In the following model, if cc is even then process counter increases it by one, otherwise the process either terminates or decreases cc by one in a non-deterministic fashion.

The property that we want to check is that, whenever counter reaches a given checkpoint state and cc is even, after exactly 2 transitions cc is odd.

byte cc = 0;

active proctype counter()
{
checkpoint:
    do
        :: cc % 2 == 0 -> cc++;
        :: else ->
            if
                :: cc--;
                :: break;
            fi;
    od;
}

#define even ( cc % 2 == 0 )
#define odd  ( cc % 2 == 1 )

ltl p0 { [] ( (counter[0]@checkpoint & even) -> X X odd) }

The ltl property p0 is verified:

~$ spin -a test.pml
~$ gcc -DNXT -DNOREDUCE -o run pan.c
~$ ./run -a

(Spin Version 6.4.3 -- 16 December 2014)

Full statespace search for:
    never claim             + (p0)
    assertion violations    + (if within scope of claim)
    acceptance   cycles     + (fairness disabled)
    invalid end states  - (disabled by never claim)

State-vector 28 byte, depth reached 11, errors: 0
        8 states, stored (10 visited)
        2 states, matched
       12 transitions (= visited+matched)
        0 atomic steps
hash conflicts:         0 (resolved)

Stats on memory usage (in Megabytes):
    0.000   equivalent memory usage for states (stored*(State-vector + overhead))
    0.289   actual memory usage for states
  128.000   memory used for hash table (-w24)
    0.534   memory used for DFS stack (-m10000)
  128.730   total actual memory usage


unreached in proctype counter
    (0 of 11 states)
unreached in claim p0
    _spin_nvr.tmp:16, state 20, "-end-"
    (1 of 20 states)

pan: elapsed time 0 seconds

Things to note:

• in this example, the use of the label checkpoint: is completely optional. The same result could have been obtained using the ltl formula { [] ( even -> X X odd) }. However, labels are quite frequently used in the context of formulas with the structure [] (p -> X g), so I thought it would be useful to push one inside my example with some empty pretext.

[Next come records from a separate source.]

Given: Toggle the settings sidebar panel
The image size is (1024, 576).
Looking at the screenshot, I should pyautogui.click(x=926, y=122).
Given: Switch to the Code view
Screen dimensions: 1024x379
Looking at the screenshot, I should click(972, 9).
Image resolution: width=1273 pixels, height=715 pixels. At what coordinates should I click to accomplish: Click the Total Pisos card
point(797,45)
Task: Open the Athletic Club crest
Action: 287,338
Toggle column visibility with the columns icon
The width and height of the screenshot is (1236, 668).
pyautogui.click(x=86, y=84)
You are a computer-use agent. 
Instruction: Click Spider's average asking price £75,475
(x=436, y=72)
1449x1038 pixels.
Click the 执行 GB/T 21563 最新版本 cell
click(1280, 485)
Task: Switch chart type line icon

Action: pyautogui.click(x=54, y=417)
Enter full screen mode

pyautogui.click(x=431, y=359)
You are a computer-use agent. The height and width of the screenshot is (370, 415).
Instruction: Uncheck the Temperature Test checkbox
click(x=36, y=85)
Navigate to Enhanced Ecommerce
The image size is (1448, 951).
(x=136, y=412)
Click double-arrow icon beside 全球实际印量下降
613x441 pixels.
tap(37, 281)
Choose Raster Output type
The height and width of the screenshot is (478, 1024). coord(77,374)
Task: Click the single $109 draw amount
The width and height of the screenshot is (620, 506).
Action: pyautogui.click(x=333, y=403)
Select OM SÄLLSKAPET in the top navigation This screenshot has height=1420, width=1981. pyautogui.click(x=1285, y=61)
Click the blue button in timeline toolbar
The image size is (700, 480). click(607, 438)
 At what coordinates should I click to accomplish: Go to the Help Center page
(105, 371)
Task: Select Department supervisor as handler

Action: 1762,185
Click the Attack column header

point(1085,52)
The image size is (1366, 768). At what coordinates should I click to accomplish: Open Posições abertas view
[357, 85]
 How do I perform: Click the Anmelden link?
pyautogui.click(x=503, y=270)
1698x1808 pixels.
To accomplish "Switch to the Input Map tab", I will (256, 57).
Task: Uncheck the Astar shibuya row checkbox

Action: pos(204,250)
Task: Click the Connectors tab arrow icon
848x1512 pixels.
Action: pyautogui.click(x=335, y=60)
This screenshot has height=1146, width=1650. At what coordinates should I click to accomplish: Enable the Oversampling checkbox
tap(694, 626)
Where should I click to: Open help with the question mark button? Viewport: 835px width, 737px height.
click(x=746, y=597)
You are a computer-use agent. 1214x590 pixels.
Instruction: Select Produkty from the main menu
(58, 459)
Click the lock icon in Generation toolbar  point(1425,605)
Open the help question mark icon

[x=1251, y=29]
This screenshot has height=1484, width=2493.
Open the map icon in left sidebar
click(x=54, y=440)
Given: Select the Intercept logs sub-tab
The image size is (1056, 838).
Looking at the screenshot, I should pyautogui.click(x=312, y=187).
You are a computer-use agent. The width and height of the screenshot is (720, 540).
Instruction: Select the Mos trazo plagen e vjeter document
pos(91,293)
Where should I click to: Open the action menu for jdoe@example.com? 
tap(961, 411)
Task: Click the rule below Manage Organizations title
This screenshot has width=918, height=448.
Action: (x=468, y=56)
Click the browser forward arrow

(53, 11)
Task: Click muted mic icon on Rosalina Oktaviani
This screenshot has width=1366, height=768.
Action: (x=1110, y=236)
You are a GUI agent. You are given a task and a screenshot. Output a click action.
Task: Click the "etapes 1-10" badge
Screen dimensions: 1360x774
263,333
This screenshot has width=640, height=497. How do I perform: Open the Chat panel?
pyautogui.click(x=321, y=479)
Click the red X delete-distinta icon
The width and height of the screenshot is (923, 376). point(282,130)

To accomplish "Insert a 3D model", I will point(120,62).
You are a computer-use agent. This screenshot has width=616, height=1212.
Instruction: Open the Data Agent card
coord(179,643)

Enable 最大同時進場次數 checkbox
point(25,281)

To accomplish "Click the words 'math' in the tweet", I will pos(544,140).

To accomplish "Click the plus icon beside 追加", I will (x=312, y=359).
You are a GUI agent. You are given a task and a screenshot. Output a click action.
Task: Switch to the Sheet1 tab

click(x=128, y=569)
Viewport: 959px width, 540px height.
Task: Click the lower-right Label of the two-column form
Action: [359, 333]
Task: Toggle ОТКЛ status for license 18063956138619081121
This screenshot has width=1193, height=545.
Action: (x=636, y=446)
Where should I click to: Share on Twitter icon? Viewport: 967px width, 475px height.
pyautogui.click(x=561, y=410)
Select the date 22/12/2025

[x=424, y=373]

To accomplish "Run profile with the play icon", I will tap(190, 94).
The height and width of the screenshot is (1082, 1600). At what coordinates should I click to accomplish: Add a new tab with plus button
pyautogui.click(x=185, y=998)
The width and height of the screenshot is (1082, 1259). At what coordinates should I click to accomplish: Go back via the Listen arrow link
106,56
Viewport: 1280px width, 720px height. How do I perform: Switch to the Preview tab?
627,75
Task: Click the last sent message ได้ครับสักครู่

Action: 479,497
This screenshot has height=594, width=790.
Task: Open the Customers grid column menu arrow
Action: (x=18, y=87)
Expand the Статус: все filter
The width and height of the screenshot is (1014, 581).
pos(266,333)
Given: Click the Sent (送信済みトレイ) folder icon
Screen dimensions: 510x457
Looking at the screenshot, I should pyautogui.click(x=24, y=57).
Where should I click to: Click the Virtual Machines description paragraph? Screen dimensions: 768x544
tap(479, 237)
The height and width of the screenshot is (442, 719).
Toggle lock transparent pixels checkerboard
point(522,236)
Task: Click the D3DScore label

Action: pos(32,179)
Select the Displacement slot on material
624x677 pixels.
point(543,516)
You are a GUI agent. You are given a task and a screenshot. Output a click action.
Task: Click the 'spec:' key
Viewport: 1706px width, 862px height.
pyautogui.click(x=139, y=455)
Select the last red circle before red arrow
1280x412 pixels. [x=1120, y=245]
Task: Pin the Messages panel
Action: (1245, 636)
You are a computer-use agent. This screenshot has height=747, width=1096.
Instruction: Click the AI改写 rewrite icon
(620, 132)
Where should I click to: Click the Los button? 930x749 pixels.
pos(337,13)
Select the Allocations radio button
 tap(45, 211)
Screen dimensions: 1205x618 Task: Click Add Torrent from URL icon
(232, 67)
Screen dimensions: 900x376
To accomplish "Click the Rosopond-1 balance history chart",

• I would normally prefer the weaker F odd condition to the stronger statement X X odd, unless that isn't possible/advisable due to the nature of the property being verified. In fact, with Spin it is not easy to guess with a single glance how many transitions occur from one statement to the other, since AFAIK the model normally undergoes a number of optimisations to remove/merge states with one another.